N-Acetylglucosaminyl Transferase Regulates the Expression of the Sulfoglucuronyl Glycolipids in Specific Cell Types in Cerebellum during Development

In the adult cerebellum, sulfoglucuronyl glycolipids (SGGLs) are specifically localized in Purkinje cells and their dendrites in the molecular layer. Other major cell types such as granule neurons and glial cells lack SGGLs. To explain the cell specific localization and the known biphasic expression of SGGLs, enzymic activities of four glycosyltransferases involved in the biosynthesis of SGGLs were studied in murine cerebellar mutants, in distinct cellular layers of rat cerebellum, and in isolated granule neurons during development. The enzymes studied were lactosylceramide: N-acetylglucosaminyl transferase (GlcNAc-Tr), lactotriaosylceramide:galactosyltransferase, neolactotetraosylceramide:glucuronyltransferase, and glucuronylglycolipid:sulfotransferase. In the cerebellum of Purkinje cell-deficient mutants, such as (pcd/pcd) and lurcher (Lc/+) where Purkinje cells are lost, GlcNAc-Tr was absent, but the other three glycosyltransferase were not severely affected.
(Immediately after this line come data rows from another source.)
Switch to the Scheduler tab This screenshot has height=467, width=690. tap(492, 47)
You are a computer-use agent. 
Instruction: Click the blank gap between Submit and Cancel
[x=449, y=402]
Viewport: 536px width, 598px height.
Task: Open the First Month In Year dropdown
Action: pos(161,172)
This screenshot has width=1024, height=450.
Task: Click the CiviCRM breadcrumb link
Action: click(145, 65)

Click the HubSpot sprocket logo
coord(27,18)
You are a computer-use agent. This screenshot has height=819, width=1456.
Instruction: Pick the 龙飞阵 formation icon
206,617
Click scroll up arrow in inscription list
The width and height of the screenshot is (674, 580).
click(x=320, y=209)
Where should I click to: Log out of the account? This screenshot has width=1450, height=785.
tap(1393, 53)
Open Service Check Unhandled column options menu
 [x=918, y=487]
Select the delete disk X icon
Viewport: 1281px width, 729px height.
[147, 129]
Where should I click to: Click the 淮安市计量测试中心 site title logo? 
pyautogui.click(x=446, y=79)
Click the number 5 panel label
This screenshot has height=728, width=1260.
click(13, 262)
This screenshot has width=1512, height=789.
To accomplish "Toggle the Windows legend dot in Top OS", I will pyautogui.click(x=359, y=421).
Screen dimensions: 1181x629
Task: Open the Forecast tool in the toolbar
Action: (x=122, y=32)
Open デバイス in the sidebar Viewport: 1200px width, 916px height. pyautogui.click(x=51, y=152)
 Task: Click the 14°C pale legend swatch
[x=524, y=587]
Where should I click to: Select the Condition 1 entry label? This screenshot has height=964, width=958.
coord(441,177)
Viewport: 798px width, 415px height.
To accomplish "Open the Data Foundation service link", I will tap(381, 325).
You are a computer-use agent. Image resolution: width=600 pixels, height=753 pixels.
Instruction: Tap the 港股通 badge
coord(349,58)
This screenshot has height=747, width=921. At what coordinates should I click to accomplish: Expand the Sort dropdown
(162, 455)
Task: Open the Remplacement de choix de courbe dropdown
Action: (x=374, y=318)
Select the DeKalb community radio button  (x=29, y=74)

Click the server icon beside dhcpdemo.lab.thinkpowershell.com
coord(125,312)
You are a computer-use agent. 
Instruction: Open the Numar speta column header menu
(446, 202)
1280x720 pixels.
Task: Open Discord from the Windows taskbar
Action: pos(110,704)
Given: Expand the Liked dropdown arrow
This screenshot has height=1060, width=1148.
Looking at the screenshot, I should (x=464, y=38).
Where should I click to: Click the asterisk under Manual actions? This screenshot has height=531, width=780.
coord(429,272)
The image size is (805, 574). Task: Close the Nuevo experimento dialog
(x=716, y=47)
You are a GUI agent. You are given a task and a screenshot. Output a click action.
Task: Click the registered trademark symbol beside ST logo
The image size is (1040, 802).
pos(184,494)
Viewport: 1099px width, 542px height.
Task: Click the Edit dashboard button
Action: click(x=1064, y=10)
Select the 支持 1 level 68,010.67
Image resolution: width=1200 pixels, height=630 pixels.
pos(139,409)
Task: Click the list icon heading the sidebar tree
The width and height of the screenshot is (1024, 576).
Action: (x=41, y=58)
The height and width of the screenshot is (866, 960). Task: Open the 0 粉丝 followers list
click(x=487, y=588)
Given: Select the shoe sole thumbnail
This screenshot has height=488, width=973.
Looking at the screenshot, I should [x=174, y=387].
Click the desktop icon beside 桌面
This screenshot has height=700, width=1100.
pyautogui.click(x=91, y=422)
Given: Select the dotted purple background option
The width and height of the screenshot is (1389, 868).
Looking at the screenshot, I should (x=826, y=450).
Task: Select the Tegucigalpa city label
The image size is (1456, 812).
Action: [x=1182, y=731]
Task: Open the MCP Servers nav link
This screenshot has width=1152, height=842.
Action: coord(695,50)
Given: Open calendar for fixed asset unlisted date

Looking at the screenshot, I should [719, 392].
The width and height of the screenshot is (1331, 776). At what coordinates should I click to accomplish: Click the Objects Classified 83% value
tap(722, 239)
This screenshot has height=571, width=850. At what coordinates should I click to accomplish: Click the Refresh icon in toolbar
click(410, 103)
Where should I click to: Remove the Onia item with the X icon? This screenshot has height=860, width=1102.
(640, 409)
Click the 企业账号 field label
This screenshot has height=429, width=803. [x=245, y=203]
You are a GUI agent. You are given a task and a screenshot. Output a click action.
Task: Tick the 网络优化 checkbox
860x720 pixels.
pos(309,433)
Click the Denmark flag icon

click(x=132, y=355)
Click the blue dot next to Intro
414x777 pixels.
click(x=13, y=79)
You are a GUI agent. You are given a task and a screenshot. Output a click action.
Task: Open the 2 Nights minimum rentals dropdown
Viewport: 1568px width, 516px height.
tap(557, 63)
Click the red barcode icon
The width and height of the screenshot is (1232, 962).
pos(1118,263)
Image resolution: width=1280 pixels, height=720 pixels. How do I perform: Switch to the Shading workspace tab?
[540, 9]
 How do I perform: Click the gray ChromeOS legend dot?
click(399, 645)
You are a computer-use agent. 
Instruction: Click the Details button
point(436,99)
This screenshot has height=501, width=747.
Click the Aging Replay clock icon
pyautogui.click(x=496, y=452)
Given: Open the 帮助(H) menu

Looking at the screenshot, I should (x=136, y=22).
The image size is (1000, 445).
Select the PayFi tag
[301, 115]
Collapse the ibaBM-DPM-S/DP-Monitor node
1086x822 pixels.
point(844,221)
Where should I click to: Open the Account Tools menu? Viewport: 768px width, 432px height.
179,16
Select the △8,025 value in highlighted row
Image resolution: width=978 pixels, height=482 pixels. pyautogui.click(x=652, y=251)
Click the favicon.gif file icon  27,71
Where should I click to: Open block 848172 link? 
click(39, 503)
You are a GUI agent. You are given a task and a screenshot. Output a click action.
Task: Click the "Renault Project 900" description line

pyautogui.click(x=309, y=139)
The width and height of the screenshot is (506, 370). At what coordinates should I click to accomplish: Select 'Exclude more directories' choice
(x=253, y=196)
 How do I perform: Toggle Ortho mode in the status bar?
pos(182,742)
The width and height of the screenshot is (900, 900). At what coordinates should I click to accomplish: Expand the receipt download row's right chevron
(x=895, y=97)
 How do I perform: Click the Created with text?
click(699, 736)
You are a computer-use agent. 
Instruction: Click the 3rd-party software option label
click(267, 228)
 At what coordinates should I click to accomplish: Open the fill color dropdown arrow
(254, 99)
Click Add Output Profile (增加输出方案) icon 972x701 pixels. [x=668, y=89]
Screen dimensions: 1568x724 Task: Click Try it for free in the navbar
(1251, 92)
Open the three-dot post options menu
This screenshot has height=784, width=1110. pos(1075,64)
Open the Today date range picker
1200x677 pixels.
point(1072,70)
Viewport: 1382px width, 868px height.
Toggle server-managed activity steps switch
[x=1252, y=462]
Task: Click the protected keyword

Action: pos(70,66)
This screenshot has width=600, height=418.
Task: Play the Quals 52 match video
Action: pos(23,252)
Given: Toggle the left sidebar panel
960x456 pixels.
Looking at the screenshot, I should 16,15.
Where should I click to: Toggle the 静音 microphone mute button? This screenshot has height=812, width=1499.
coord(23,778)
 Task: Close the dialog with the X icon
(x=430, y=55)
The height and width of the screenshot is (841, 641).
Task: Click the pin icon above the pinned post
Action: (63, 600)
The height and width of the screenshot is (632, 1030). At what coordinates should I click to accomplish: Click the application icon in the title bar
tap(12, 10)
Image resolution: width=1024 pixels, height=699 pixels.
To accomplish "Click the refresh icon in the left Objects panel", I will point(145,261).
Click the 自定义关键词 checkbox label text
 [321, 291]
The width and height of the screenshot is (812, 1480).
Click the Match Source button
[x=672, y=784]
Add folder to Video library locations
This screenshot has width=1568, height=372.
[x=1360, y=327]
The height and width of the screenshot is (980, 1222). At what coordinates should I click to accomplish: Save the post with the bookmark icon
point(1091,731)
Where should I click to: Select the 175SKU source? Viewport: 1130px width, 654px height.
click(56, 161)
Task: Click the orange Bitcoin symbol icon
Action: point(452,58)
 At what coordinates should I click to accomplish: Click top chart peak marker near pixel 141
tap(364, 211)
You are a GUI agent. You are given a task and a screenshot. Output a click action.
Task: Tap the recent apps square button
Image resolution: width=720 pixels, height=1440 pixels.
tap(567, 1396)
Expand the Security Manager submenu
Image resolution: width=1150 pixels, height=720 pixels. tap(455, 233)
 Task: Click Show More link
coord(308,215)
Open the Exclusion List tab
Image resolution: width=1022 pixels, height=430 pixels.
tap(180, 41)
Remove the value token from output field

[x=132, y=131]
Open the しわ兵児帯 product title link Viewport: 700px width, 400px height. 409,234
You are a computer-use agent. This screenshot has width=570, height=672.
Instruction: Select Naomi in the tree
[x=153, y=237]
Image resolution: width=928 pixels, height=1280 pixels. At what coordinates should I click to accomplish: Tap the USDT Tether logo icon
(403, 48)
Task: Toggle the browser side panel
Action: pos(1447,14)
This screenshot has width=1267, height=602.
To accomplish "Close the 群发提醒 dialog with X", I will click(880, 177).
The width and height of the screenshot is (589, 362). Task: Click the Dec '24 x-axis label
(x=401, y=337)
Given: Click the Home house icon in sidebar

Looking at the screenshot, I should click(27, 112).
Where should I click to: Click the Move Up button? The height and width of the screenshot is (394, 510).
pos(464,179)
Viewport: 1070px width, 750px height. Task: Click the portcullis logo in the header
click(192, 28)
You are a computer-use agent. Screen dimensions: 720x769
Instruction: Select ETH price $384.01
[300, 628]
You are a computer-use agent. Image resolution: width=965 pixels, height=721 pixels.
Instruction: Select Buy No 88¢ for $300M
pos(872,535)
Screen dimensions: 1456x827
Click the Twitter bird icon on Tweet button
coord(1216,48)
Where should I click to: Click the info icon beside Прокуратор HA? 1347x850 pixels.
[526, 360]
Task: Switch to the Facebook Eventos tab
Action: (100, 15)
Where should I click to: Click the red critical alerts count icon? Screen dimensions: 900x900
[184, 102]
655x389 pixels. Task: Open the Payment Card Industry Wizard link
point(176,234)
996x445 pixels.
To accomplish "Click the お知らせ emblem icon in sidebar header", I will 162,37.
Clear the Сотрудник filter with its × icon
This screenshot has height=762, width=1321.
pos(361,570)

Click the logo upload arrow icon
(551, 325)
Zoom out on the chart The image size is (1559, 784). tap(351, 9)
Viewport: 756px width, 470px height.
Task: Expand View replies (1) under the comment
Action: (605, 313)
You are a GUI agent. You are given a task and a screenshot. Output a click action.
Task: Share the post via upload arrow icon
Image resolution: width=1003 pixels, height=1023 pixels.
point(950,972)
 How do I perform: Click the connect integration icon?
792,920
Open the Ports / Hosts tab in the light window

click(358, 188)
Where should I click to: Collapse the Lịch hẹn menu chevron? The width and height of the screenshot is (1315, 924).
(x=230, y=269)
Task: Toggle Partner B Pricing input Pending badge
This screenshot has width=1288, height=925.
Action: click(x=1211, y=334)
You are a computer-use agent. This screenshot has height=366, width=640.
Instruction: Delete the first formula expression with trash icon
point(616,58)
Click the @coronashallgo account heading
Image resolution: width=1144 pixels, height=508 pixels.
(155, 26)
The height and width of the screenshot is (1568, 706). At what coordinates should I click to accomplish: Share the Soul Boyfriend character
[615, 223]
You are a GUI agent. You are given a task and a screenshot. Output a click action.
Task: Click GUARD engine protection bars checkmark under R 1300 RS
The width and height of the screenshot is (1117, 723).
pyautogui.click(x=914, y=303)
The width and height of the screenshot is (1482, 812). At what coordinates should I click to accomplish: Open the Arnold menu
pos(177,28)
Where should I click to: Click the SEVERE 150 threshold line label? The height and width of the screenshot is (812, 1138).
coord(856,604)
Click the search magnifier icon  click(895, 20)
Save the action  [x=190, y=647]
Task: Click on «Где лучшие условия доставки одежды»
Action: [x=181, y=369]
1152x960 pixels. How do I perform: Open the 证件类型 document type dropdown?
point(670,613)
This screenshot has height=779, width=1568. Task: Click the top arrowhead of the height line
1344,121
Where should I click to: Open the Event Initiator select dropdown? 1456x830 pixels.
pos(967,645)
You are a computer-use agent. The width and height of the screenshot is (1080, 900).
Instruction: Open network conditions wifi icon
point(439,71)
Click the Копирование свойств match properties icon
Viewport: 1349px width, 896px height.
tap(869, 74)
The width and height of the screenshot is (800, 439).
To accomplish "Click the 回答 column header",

This indicated that the latter three enzymes were localized in other cell types, such as in mature granule neurons and glial cells, in addition to that in Purkinje cells, and the lack of SGGLs in these mutants was due to absence of GlcNAc-Tr. Analyses of the enzymes in the specific micro-dissected cellular layers also showed that Purkinje cell layer and molecular layer (where Purkinje cell dendrites are localized) contained all four enzymes. However, granule neurons and glial cells in the white matter lacked GlcNAc-Tr, but expressed the other three enzymes. It was concluded that the absence of SGGLs in adult granule neurons and glial cells was due to specific deficiency of the GlcNAc-Tr. Although adult granule neurons lacked GlcNAc-Tr and therefore SGGLs, isolated granule neurons from the neonatal cerebellum contained all four enzymes necessary for the synthesis of SGGLs. With development, the activity of GlcNAc-Tr in the isolated granule neurons declined but the other enzymes were not as affected, indicating that immature granule neurons were capable of synthesizing SGGLs and with maturation the synthesis was down-regulated. This also explains the biphasic expression of SGGLs in the developing cerebellum.